Such stories suggested to me that the Torah is in itself a rainbow whose colors reflect our spiritual character and mandate, and second, that we, as imaginative creatures, ever curious about who and why we are, can assign whatever significance we wish to any of the natural phenomena that occur on this planet.
On the tail of these thoughts, the image of a tallit flashed in my mind’s eye. I recalled from my studies that the tallit, worn during prayer is often compared to Divine wings which protect us via G-d’s love and commandments. Also, in Jewish tradition a bird is the metaphor of the Shekhinah who comforts and protects Israel during the centuries of exile. Though I do not yet wear one, I liked the idea of being wrapped in a tallit to evoke Shekhinah since it lends credence to the recognition of the sacred feminine.
I then began to wonder about the stripes of a tallit, or prayer shawl and whether they might serve as a rainbow metaphor, even though they are traditionally black in color. As an artist, I knew that theoretically, the color black contains all the colors, so it wasn’t much of a stretch. But then, I came upon a story that Rabbi Zalman Schacter- Shalomi tells in his book, My Life In Jewish Renewal (Rowman & Littlefield, September, 2012) when he explains the significance of his specially made rainbow tallit. His intention was to wear a physical meme as a reminder of Creation and complexity of our world in the light of G -d’s unity.

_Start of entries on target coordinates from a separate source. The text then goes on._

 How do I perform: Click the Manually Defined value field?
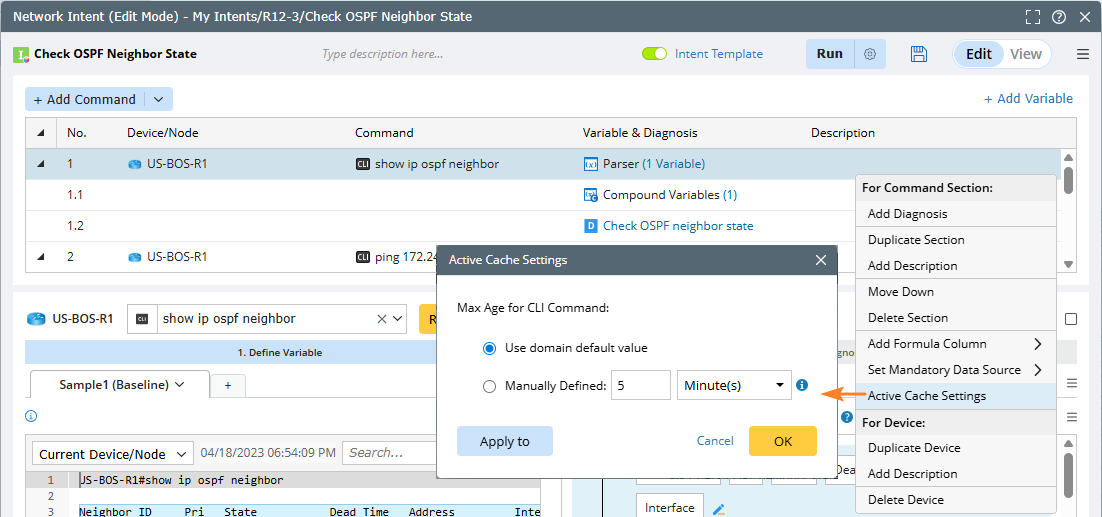[640, 385]
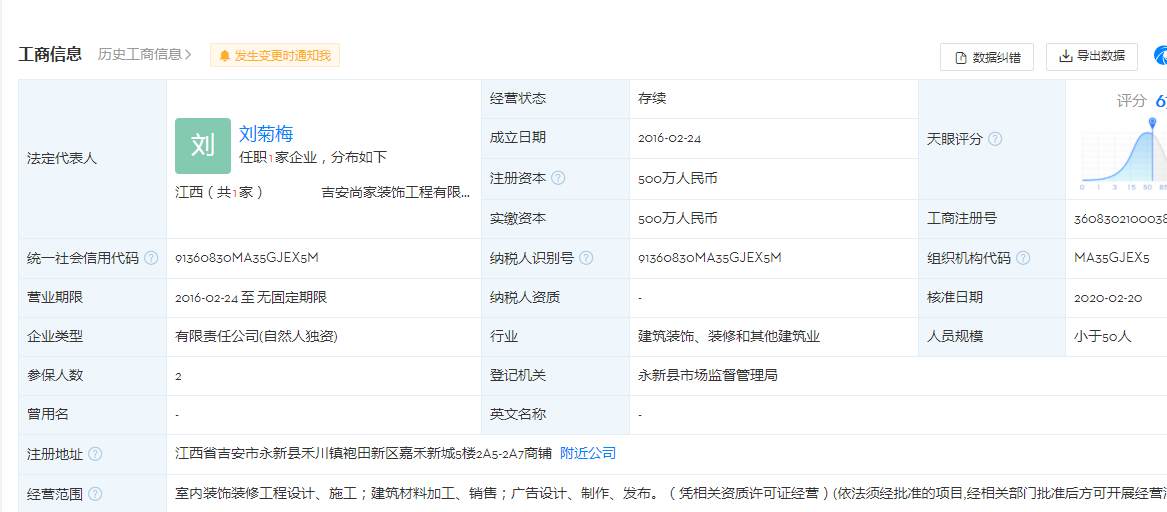Show the help info for 组织机构代码
Viewport: 1167px width, 512px height.
[1023, 258]
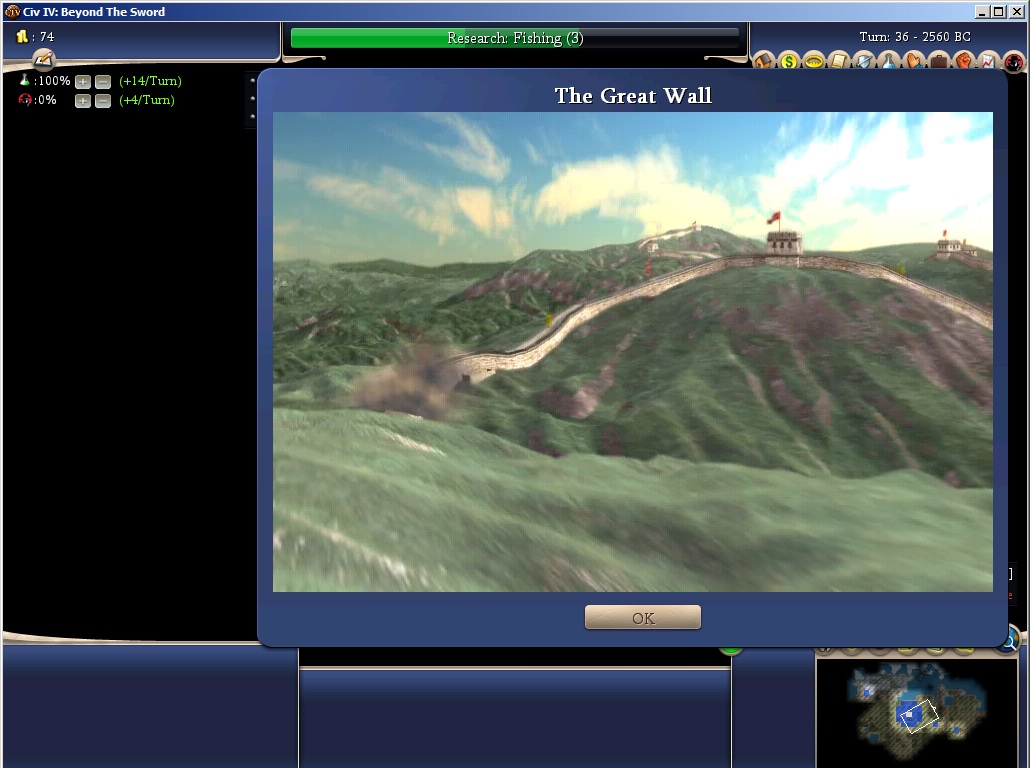
Task: Open the Military Advisor helmet icon
Action: 864,62
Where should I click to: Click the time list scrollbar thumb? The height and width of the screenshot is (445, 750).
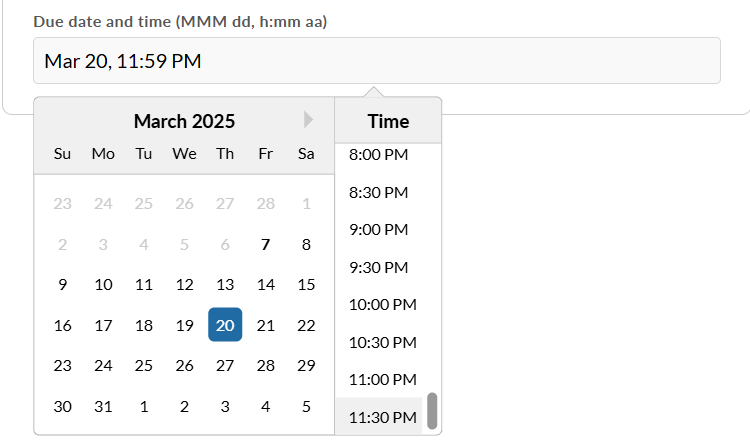click(432, 411)
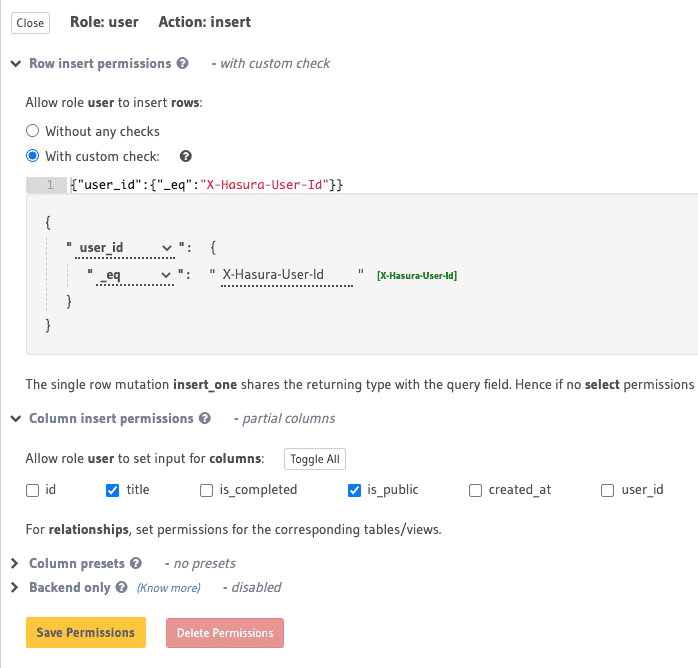Open the _eq operator dropdown
698x668 pixels.
[135, 274]
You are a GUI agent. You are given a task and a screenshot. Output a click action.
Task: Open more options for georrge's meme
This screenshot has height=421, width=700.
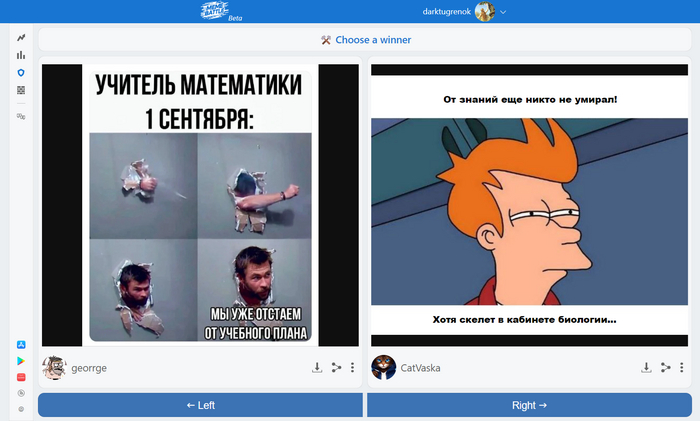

Eventually, these concepts and my memory of that tertiary rainbow crystallized in my imagination and led to the imagery which accompanies this blessing for the rainbow.
And so, I decided the Shekhinah would be the focus of my illustration. Although I have often interpreted her in my works, the potential iterations for doing so are limited only by imagination. Here she is wearing a crown of feathers (to mirror the bird metaphor) and is embraced by her rainbow tallit. Its colors symbolize the days of Creation. My Shekhinah also balances a crystal revealing the four elements (air, earth, fire and water) to represent the constant physical manifestations of Creation under divine auspices. Her cloven-hoofed ‘feet’ are a fanciful interpretation that is also drawn from Ezekiel’s vision.
If what we imagine gives us comfort, fosters doubt or amuses us, we can also learn how important it is to keep wondering and embellishing these ideas for generations to come.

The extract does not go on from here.